§ Aim of the task: Although the records include pictures, print only the rest, exactly as written.

Saved data entries
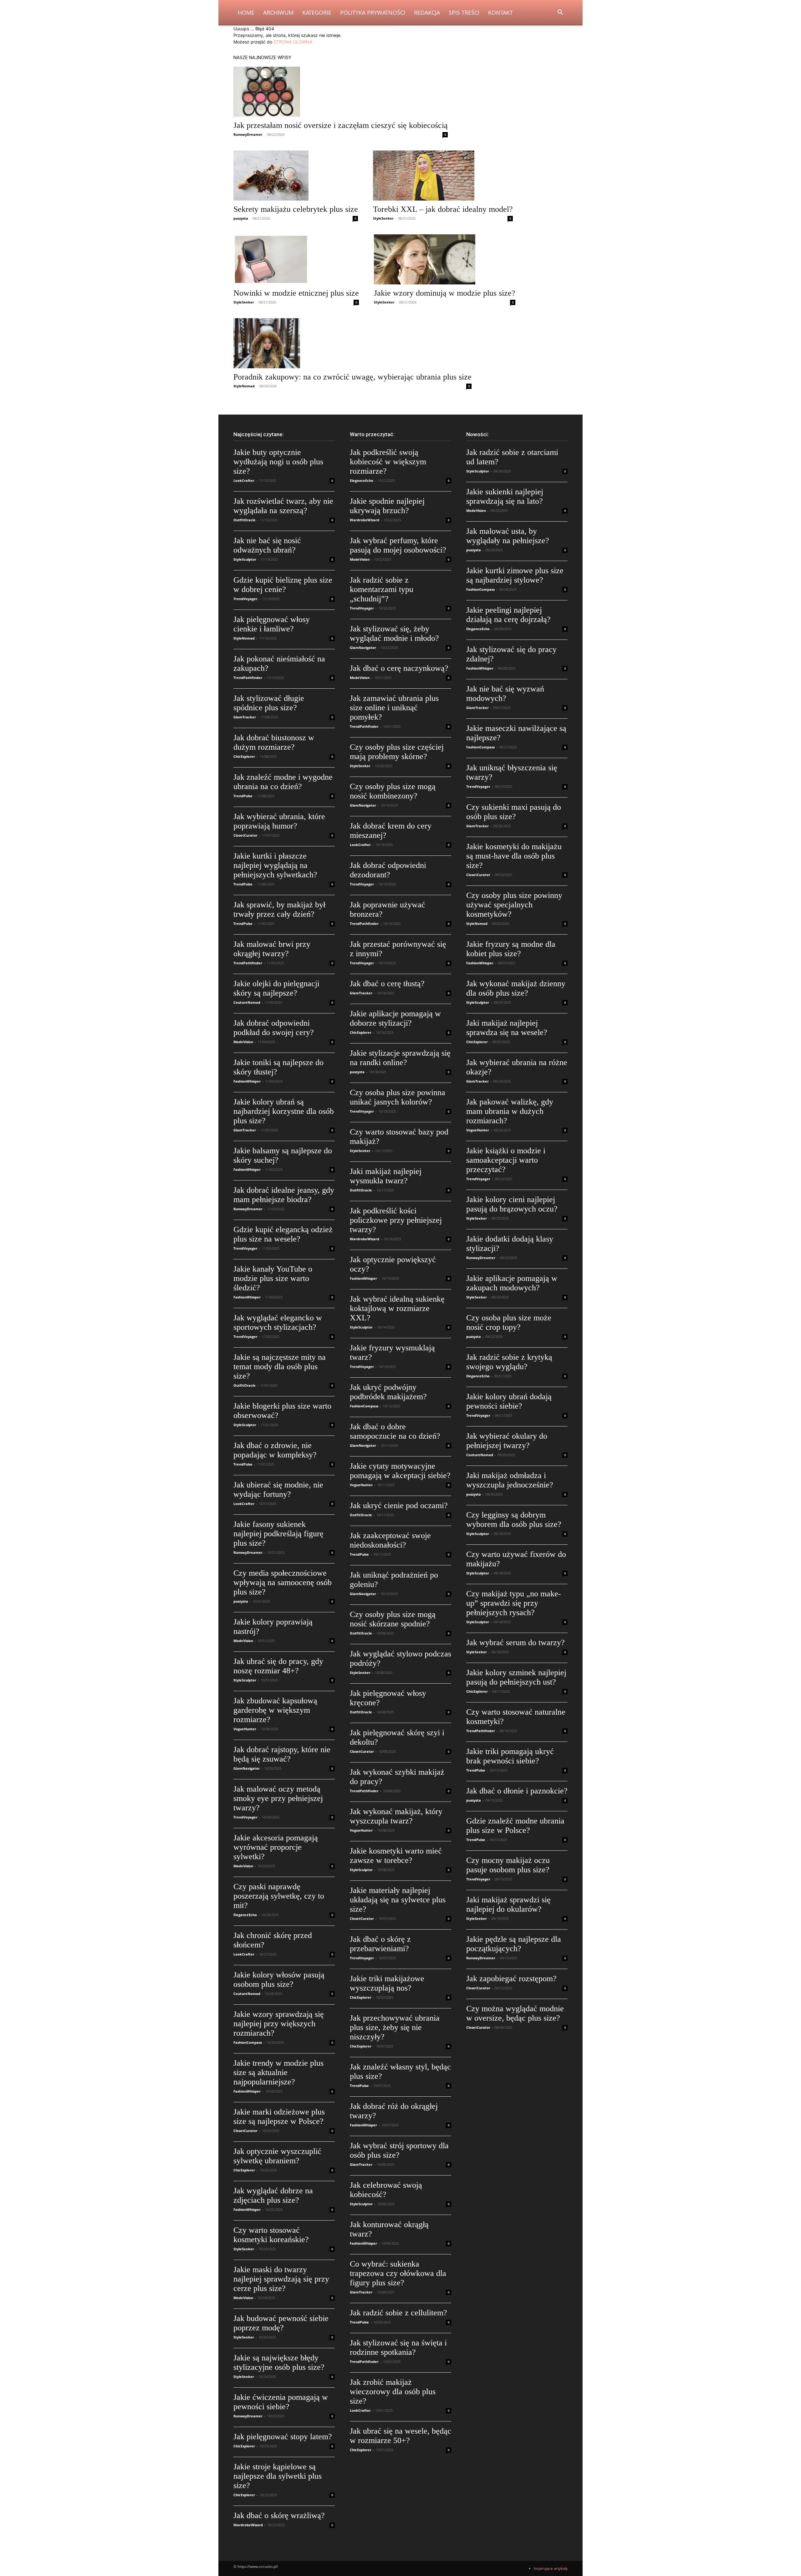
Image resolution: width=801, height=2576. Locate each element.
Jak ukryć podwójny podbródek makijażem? (388, 1392)
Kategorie (316, 12)
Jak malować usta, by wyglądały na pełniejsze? (507, 536)
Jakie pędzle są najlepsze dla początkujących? (513, 1944)
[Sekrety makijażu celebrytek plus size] (295, 175)
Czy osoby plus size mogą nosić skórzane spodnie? (393, 1619)
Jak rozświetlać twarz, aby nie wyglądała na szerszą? (283, 506)
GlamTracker (244, 717)
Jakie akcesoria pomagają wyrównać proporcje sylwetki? (275, 1847)
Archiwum (278, 12)
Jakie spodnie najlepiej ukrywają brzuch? (387, 506)
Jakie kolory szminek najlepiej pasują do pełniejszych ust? (516, 1677)
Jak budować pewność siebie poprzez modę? (281, 2323)
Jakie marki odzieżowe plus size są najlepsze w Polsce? (279, 2116)
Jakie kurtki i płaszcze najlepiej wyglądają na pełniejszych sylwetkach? (275, 865)
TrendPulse (243, 795)
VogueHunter (244, 1729)
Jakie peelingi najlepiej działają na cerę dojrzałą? (508, 614)
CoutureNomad (246, 1002)
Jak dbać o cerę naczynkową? (399, 668)
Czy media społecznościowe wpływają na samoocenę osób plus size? (282, 1582)
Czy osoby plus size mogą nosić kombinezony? (393, 791)
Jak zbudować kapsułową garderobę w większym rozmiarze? (275, 1710)
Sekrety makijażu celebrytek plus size (295, 209)
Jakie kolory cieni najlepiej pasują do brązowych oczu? (512, 1204)
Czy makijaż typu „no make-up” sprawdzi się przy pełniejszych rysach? (513, 1603)
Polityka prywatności (372, 12)
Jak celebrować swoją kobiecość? (386, 2190)
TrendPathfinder (247, 677)
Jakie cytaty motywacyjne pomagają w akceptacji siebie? (400, 1470)
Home (246, 12)
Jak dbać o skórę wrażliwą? (279, 2515)
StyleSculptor (244, 559)
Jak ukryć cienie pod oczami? (399, 1505)
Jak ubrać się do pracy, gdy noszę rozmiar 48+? (278, 1666)
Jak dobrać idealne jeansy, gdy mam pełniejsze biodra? (283, 1195)
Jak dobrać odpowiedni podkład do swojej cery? (273, 1027)
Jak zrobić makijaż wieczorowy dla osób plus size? (393, 2391)
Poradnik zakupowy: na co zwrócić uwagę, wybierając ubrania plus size (352, 376)
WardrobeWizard (248, 2524)
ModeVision (243, 1041)
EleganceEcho (245, 1914)
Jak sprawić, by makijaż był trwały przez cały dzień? (279, 909)
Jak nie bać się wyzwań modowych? (505, 693)
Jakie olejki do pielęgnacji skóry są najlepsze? (276, 988)
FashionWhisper (247, 1081)
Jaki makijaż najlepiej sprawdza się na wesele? (506, 1027)
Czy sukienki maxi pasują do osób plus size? (513, 812)
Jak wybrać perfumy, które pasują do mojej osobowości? (398, 545)
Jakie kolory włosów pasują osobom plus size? (278, 1979)
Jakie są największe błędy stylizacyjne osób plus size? (278, 2362)
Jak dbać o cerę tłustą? (387, 983)
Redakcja (427, 12)
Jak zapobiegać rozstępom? (511, 1978)
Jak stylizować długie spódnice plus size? (268, 703)
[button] (560, 13)
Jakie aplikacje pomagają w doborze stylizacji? (395, 1018)
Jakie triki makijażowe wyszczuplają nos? (387, 1983)
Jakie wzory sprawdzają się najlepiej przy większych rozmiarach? (278, 2024)
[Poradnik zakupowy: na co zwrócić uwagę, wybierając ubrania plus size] (352, 343)
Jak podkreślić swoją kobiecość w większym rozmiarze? (388, 462)
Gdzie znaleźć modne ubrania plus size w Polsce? (515, 1825)
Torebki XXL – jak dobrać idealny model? (443, 209)
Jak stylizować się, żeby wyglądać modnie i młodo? (394, 633)
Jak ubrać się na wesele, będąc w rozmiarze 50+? (400, 2435)
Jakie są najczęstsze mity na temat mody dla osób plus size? (279, 1366)
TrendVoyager (245, 598)
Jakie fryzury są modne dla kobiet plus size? (510, 949)
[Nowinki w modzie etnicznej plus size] (296, 259)
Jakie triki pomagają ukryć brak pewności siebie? (510, 1756)
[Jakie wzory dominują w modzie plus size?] (444, 259)
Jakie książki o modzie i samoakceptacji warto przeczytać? (505, 1160)
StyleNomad (244, 386)
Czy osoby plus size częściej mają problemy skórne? (397, 751)
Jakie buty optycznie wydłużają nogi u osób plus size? (278, 462)
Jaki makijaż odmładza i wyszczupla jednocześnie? (509, 1480)
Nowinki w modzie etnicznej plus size (296, 293)
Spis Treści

§ Exercise solution:
Image resolution: width=801, height=2576. Locate each element.
Jak ukryć podwójny podbródek makijażem? (388, 1392)
Kategorie (316, 12)
Jak malować usta, by wyglądały na pełniejsze? (507, 536)
Jakie pędzle są najlepsze dla początkujących? (513, 1944)
[Sekrety makijażu celebrytek plus size] (295, 175)
Czy osoby plus size mogą nosić skórzane spodnie? (393, 1619)
Jak rozświetlać twarz, aby nie wyglądała na szerszą? (283, 506)
GlamTracker (244, 717)
Jakie akcesoria pomagają wyrównać proporcje sylwetki? (275, 1847)
Archiwum (278, 12)
Jakie spodnie najlepiej ukrywają brzuch? (387, 506)
Jakie kolory szminek najlepiej pasują do pełniejszych ust? (516, 1677)
Jak budować pewność siebie poprzez modę? (281, 2323)
Jakie marki odzieżowe plus size są najlepsze w Polsce? (279, 2116)
Jakie kurtki i płaszcze najlepiej wyglądają na pełniejszych sylwetkach? (275, 865)
TrendPulse (243, 795)
VogueHunter (244, 1729)
Jakie peelingi najlepiej działają na cerę dojrzałą? (508, 614)
CoutureNomad (246, 1002)
Jak dbać o cerę naczynkową? (399, 668)
Czy media społecznościowe wpływają na samoocenę osób plus size? (282, 1582)
Czy osoby plus size mogą nosić kombinezony? (393, 791)
Jak zbudować kapsułową garderobę w większym rozmiarze? (275, 1710)
Sekrety makijażu celebrytek plus size (295, 209)
Jakie kolory cieni najlepiej pasują do brązowych oczu? (512, 1204)
Czy makijaż typu „no make-up” sprawdzi się przy pełniejszych rysach? (513, 1603)
Polityka prywatności (372, 12)
Jak celebrować swoją kobiecość? (386, 2190)
TrendPathfinder (247, 677)
Jakie cytaty motywacyjne pomagają w akceptacji siebie? (400, 1470)
Home (246, 12)
Jak dbać o skórę wrażliwą? (279, 2515)
StyleSculptor (244, 559)
Jak ukryć cienie pod oczami? (399, 1505)
Jak ubrać się do pracy, gdy noszę rozmiar 48+? (278, 1666)
Jak dobrać idealne jeansy, gdy mam pełniejsze biodra? (283, 1195)
Jak dobrać odpowiedni podkład do swojej cery? (273, 1027)
Jak zrobić makijaż wieczorowy dla osób plus size? (393, 2391)
Poradnik zakupowy: na co zwrócić uwagę, wybierając ubrania plus size (352, 376)
WardrobeWizard (248, 2524)
ModeVision (243, 1041)
EleganceEcho (245, 1914)
Jak sprawić, by makijaż był trwały przez cały dzień? (279, 909)
Jak nie bać się wyzwań modowych? (505, 693)
Jakie olejki do pielęgnacji skóry są najlepsze? (276, 988)
FashionWhisper (247, 1081)
Jaki makijaż najlepiej sprawdza się na wesele? (506, 1027)
Czy sukienki maxi pasują do osób plus size? (513, 812)
Jak wybrać perfumy, które pasują do mojej osobowości? (398, 545)
Jakie kolory włosów pasują osobom plus size? (278, 1979)
Jakie są największe błędy stylizacyjne osób plus size? (278, 2362)
Jak dbać o cerę tłustą? (387, 983)
Redakcja (427, 12)
Jak zapobiegać rozstępom? (511, 1978)
Jak stylizować długie spódnice plus size? (268, 703)
[button] (560, 13)
Jakie aplikacje pomagają w doborze stylizacji? (395, 1018)
Jakie triki makijażowe wyszczuplają nos? (387, 1983)
Jakie wzory sprawdzają się najlepiej przy większych rozmiarach? (278, 2024)
[Poradnik zakupowy: na co zwrócić uwagę, wybierając ubrania plus size] (352, 343)
Jak podkreślić swoją kobiecość w większym rozmiarze? (388, 462)
Gdzie znaleźć modne ubrania plus size w Polsce? (515, 1825)
Torebki XXL – jak dobrać idealny model? (443, 209)
Jak stylizować się, żeby wyglądać modnie i młodo? (394, 633)
Jak ubrać się na wesele, będąc w rozmiarze 50+? (400, 2435)
Jakie są najczęstsze mity na temat mody dla osób plus size? (279, 1366)
TrendVoyager (245, 598)
Jakie fryzury są modne dla kobiet plus size? (510, 949)
[Nowinki w modzie etnicznej plus size] (296, 259)
Jakie triki pomagają ukryć brak pewności siebie? (510, 1756)
[Jakie wzory dominują w modzie plus size?] (444, 259)
Jakie książki o modzie i samoakceptacji warto przeczytać? (505, 1160)
StyleNomad (244, 386)
Czy osoby plus size częściej mają problemy skórne? (397, 751)
Jakie buty optycznie wydłużają nogi u osób plus size? (278, 462)
Jaki makijaż odmładza i wyszczupla jednocześnie? (509, 1480)
Nowinki w modzie etnicznej plus size (296, 293)
Spis Treści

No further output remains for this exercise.